Vibe Check: Saratoga Beer Summit
Beer lovers came from far and wide for three hours of all-you-can-drink craft beverages at the City Center's annual event.
For a crowd of people that seemed to be having a great time, the beer day-drinkers at the Saratoga Beer Summit sure had a lot of complaining to do.
“I’m not happy with the size of the cup,” said one woman who would’ve surely drank herself into a coma had the signature tasting glasses been any larger.
“I’m having a good time, but I’m bloated,” said another who had pregamed the beer fest with a substantial amount of Bud Light Seltzer.
“This is a subpar excuse for a beer fest—in years past they had way more free stuff,” said a guy on at least his 15th free beer sample.
Northway Brewing’s Max Oswald had the only reasonable complaint: During the first session, a man had poured a beer into a bowl of maple sugar he had been using for sugared rims, inexplicably mistaking it for a dump bucket. “It’s dry!” Max exclaimed, still fired up by the time I showed up with a not-sketchy-at-all Tupperware of replacement sugar. (His neighbors at Saranac Brewery corroborated the story.)
Thankfully, no such travesty occurred during the three-hour afternoon session (good thing: Max still had the rowdy evening crew to get through). Instead, more than 600 attendees meandered through the Saratoga City Center, listening to live music, playing corn hole, shopping at booths set up around the perimeter of the room, sampling more than 125 craft beers from dozens of local and national breweries, and, apparently, talking to me.
“You put it in front of me, I’ll drink it,” someone said when I asked his favorite beer. “Mine used to be Green Line from Lagunitas,” his friend chimed in, evidently mistaking the California brand for Chicago’s Goose Island, which brews the pale ale. “But now it’s the Unified Beerworks Mango Sour”—a.k.a. the Fruit of All Evil. Someone else added that he likes Whitman Brewing’s Gangster Scientist, but is a bit biased: “I go there twice per day,” the man said of coffee shop/brewery Walt & Whitman. “In the morning for coffee to get energized and in the afternoon for beers.”
Next I caught up with a fun-looking, Hawaiian shirt–wearing group from Westchester who come to the Beer Summit every year and stay with a friend in Saratoga. The first year they came, the friend told them all they had to wear Hawaiians. “We had no effing clue it wasn’t Hawaiian themed,” one of them told me. “But now every time we come, we wear Hawaiian shirts. It’s tradition.”

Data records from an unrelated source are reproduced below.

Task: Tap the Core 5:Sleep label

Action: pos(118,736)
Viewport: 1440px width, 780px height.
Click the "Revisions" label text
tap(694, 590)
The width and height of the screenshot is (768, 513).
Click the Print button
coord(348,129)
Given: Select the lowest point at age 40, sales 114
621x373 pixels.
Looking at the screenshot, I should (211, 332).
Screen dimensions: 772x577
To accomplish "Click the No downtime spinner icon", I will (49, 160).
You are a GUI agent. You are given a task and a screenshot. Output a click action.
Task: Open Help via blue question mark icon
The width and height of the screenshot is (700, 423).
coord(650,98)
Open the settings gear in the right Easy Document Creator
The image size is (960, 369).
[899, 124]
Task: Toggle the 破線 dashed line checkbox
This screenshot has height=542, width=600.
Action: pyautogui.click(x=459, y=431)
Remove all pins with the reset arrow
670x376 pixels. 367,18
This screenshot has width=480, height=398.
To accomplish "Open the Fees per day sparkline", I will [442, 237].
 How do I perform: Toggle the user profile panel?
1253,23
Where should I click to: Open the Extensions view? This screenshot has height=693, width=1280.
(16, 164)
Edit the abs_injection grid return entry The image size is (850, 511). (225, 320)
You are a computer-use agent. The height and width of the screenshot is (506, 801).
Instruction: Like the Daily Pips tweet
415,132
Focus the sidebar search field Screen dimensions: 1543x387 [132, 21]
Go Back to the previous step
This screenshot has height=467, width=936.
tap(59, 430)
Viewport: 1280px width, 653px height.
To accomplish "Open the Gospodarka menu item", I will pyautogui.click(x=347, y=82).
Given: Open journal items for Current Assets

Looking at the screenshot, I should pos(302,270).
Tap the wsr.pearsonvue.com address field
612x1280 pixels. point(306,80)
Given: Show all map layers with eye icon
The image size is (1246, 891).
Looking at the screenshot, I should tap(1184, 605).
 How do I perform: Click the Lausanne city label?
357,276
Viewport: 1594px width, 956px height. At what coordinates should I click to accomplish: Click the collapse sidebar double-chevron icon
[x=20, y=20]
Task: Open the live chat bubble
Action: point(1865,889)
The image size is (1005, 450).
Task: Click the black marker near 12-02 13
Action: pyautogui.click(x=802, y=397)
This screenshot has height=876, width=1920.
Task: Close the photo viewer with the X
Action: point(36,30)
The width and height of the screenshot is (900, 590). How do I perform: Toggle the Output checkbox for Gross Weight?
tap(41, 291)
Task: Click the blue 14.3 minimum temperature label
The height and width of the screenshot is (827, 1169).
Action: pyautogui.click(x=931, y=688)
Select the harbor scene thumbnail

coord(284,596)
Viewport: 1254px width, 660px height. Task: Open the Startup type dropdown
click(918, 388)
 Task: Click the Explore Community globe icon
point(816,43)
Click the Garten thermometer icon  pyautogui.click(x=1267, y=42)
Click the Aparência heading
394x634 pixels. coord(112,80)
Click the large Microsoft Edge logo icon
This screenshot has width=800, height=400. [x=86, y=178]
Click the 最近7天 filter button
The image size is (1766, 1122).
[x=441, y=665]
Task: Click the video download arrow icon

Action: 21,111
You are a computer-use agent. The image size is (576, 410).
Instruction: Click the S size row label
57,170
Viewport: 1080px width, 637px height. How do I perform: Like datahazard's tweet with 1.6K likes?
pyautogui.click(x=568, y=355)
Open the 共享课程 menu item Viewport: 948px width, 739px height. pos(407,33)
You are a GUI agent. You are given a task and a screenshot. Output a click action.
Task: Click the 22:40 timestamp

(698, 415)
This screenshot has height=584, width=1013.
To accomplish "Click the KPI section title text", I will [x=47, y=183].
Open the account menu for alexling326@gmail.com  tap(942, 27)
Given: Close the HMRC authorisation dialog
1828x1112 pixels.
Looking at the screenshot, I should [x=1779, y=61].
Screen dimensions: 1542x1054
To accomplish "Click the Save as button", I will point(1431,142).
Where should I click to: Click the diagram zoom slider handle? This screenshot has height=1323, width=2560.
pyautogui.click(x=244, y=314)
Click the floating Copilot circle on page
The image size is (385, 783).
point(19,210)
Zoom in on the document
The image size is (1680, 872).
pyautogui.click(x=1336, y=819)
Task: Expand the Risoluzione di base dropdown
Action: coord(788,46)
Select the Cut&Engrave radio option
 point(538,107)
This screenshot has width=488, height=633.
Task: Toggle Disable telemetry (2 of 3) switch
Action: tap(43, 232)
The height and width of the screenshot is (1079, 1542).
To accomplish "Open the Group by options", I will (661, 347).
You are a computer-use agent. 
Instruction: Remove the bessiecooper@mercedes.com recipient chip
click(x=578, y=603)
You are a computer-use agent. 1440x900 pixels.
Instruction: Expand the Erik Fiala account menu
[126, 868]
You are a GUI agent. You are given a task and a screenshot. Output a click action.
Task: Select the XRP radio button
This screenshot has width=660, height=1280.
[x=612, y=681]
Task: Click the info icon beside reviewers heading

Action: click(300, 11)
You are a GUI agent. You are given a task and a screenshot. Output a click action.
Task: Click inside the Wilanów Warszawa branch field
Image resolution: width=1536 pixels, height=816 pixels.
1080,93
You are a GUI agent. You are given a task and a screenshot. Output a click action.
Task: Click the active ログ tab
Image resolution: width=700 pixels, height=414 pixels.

A common theme of the day was the overwhelming obsession with the woven parachute cord tasting glass handles one vendor was selling. “I got this for my teenage daughter to use for all her shot drinks!” one woman told me excitedly, before turning her phone to show me that she was FaceTiming said daughter, who had clearly just gotten out of the shower. “I’m going to go home and put this on my toothbrush,” one of the volunteers from the Boys and Girls Club said of the accessory. That was the first I’d heard about the charity’s involvement in the event, so I asked about it. “You know what?” he said, holding out his tiny beer glass with its tiny handle. “We’re making the world a better place, one beer at a time.”